RAINMAKER’S PRAYERS, Align with Global Harmony
CHAPTERS:
Prayer: “Communion with the divine is a deeply personal and mysterious experience…Some chant their prayers and some dance their prayers and some paint or perform or swim their prayers.” Sherry Ruth Anderson & Patricia Hopkins, The Feminine Face of God.
Ceremony: “Ceremony—the harmonious blend of symbols—invites a confluence of spiritual rhythms, universal principles and archetypal forces.” Mircea Eliade, Dictionary of Symbols.
Sacred Space: “The sacred is not the space itself, but what happens there.”
David Morgan, Encyclopedia of Religion II.
Grounding: “Forces greater than the intellect guide evolution. When we consciously align with them we harmonize with the process.” J. Lotterhand.
Connection: “When one tugs at a single thing in nature, he finds it attached to the rest of the world.” John Muir.
Indigenous Wisdom: “If you love something enough, it will talk with you.” George Washington Carver.
Co-creation: “Co-creative science is the study of reality and how it works by man and nature (nature intelligence) working together in a partnership, as peers. Machaelle Wright www.perelandra-ltd.com
Tools: “This earth is a shared adventure. Healing begins with ceremony. Each human has contracted agreements with many others, seen and unseen.” Ariana Houle, Conversations with Nature.
Ripples: “What will you do with your one wild and precious life?” Mary Oliver.
Resources: “Never doubt that a small group of thoughtful, committed citizens can change the world. Indeed it’s the only thing that ever has.” Margaret Mead.
Our deepest fear is not that we are inadequate, our deepest fear is that we are powerful beyond measure. It is our light, not our darkness, that most frightens us. we ask ourselves, "Who am I to be brilliant, gorgeous, talented, and fabulous?" Actually, who are you not to be? You are a child of God. Your Playing small does not serve in the world. There is nothing enlightened about shrinking so that other people won’t feel insecure around you. we were born to make manifest the Glory of god that is within us. It is not just in some of us. It is in everyone. And as we let our own light shine we unconsciously give other people permission to do the same. As we are liberated from our own fear our presence automatically liberates others.
Nelson Mandela
1994 Inaugural Address
My hands thump a strange rhythm on my bottle-shaped Udu and I feel my great-great African grandmother sitting beside me. My roots include Irish, English, French, Sioux and Afro-American.

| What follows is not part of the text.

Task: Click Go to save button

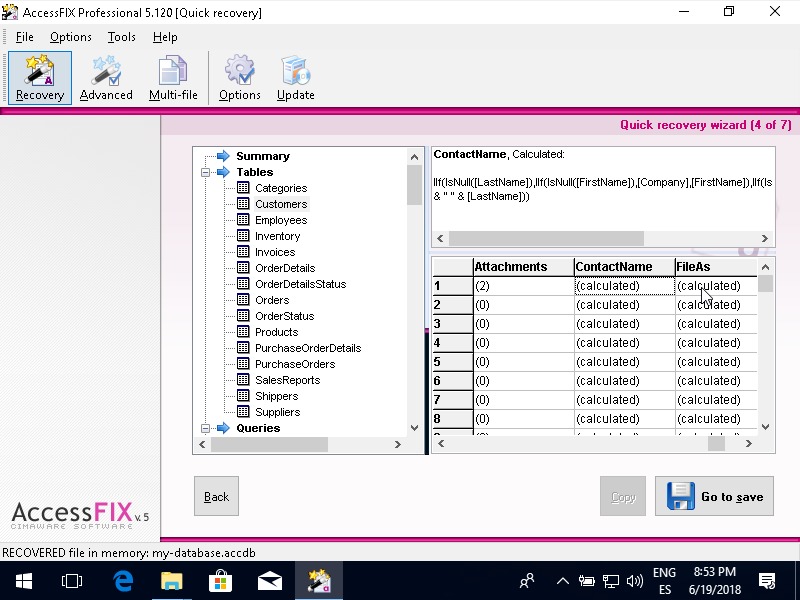Action: pos(714,496)
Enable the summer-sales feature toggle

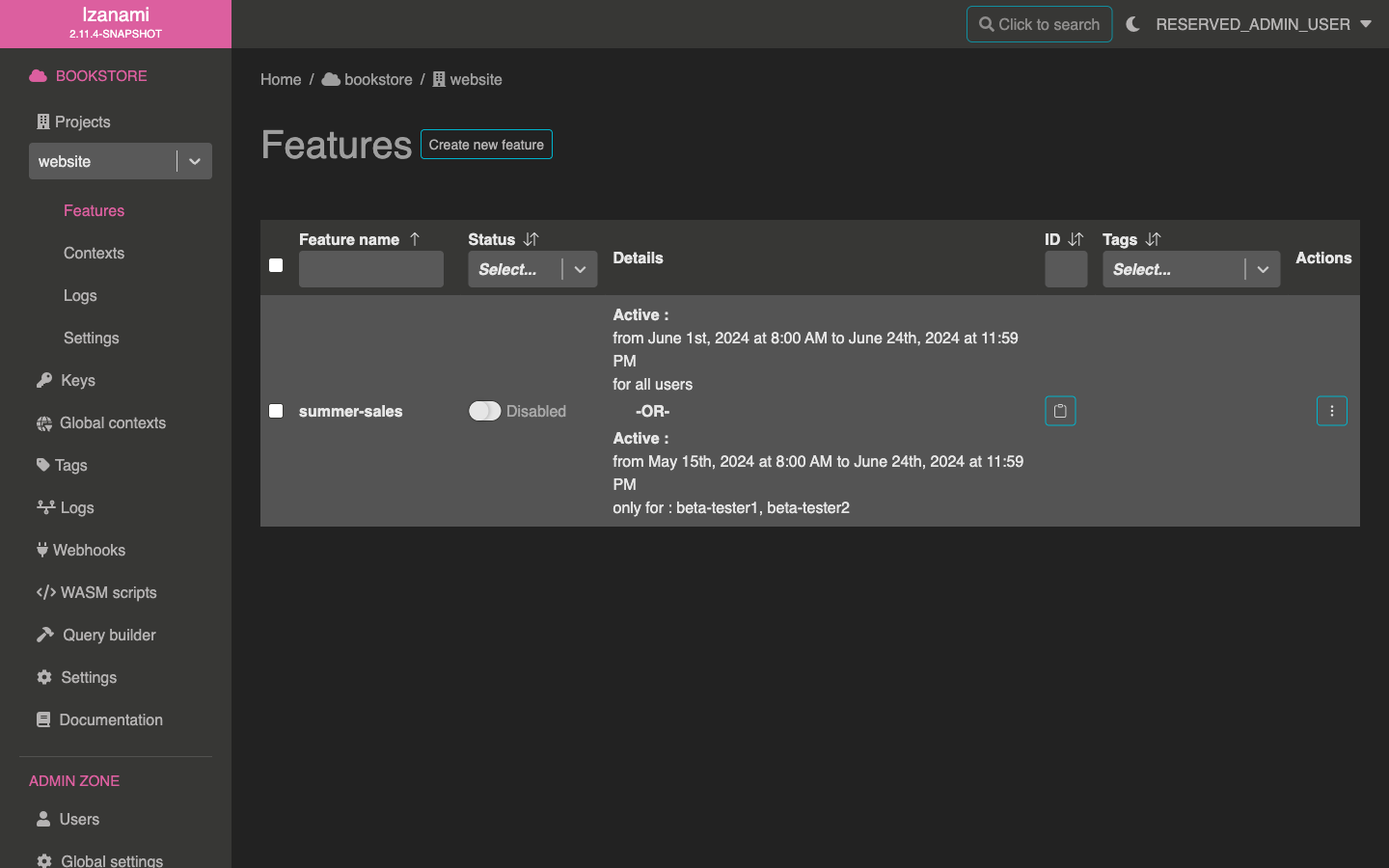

Besides freckles, a wide nose and curly red hair, my ancestors have endowed me with rhythm. Catch me doing dishes sometime and you'll hear me thumping out a rhythm on the cups, plates, pots and pans-my drumsticks a stainless steel knife in each hand.
"Sound, rhythm, energy and individuality," I read in Peter Elbow's Writing with Power" is basic to a writer's voice." Mmm, drumming and writing share the same elements. Another writer, Robert Hass, "thinks of rhythm as a power because it has direct access to our unconscious and because it can enter our minds and bodies and make us move."* Hass is talking about the rhythm of language. However, the same unconscious, motivating power is also found in rhythm from drums.
A friend, told me that she does drums prior to writing. Although I light a candle, say a prayer and ring a little bell to bring my mind to focus, I longed to drum before writing. Then, while house sitting for friends, I borrowed their elk skin instrument and drummed before each writing session, drumming when frustrated with the process, drumming when overwhelmed with numerous anthology to do's. Drumming helped me center and enabled me to return refreshed to Rainmaker's Prayers Anthology.
"I want my own drum." I saw a Native American drum at an auction and decide to bid. It went for $300. Too much for my budget. Then, in From Mud to Music, I recalled the mid-eastern, hourglass shaped ceramic Dhoumbeks. But, one musician warned that as the leather dried, it pulled too tight, cracking his ceramic bases. I read about Udus, water bottle drums from Nigeria and, since I'm a potter, decided to make an Udu. Nigerians shape the Udu with clay coils. I don't like manipulating long coils so, I decided to use the potter's wheel to form my Udu. "Start with nine pounds of clay," the Mud to Music author said. I can barely manage seven. Inspiration! Make bowls and put them
together. Bingo. I've made hundreds of bowls. I love their round utility.
"Instead of trying to match circumference to circumference," my ceramic instructor advised, "make several similar bowls and pick two that match. Use the rest for gifts." I ended up with four matching bowls. I put those together, added a cylinder neck, a bottom stand and decoration. I want my drums to be art pieces as well as musical instruments.
Now, a novice drummer, I surprise myself as I sit with my brightly glazed "Udu." This long necked, rounded belly ceramic drum echoes and reverberates. My hands, palms and fingers cup, slap and beat, producing different tones. "Do-ray-me-fa-so," I laugh, knowing that the notes aren't a musical scale, but five percussion sounds.
My hands fly over the Udu's neck and belly holes. Once again, like swimming, gardening, painting and writing, my hands provide pleasure. I drum in the morning, drum when feeling scattered, drum to focus, drum to think, and each time, whether for five minutes or fifteen, I feel centered, peaceful and present. Mickey Hart writes in Drumming at the Edge of Magic, that for shamans, a drum becomes a vibrational vehicle of transport. I like that idea and file it under "advanced drumming."
Drumming creates an ancient rhythm similar to the nearby ocean tides which pound and reverberate up the beach, through the ground to my cottage. Drumming is my heartbeat and breath, the unconscious power of life itself.
*The Writer's Chronicle, Vol 40, #3 pg 86.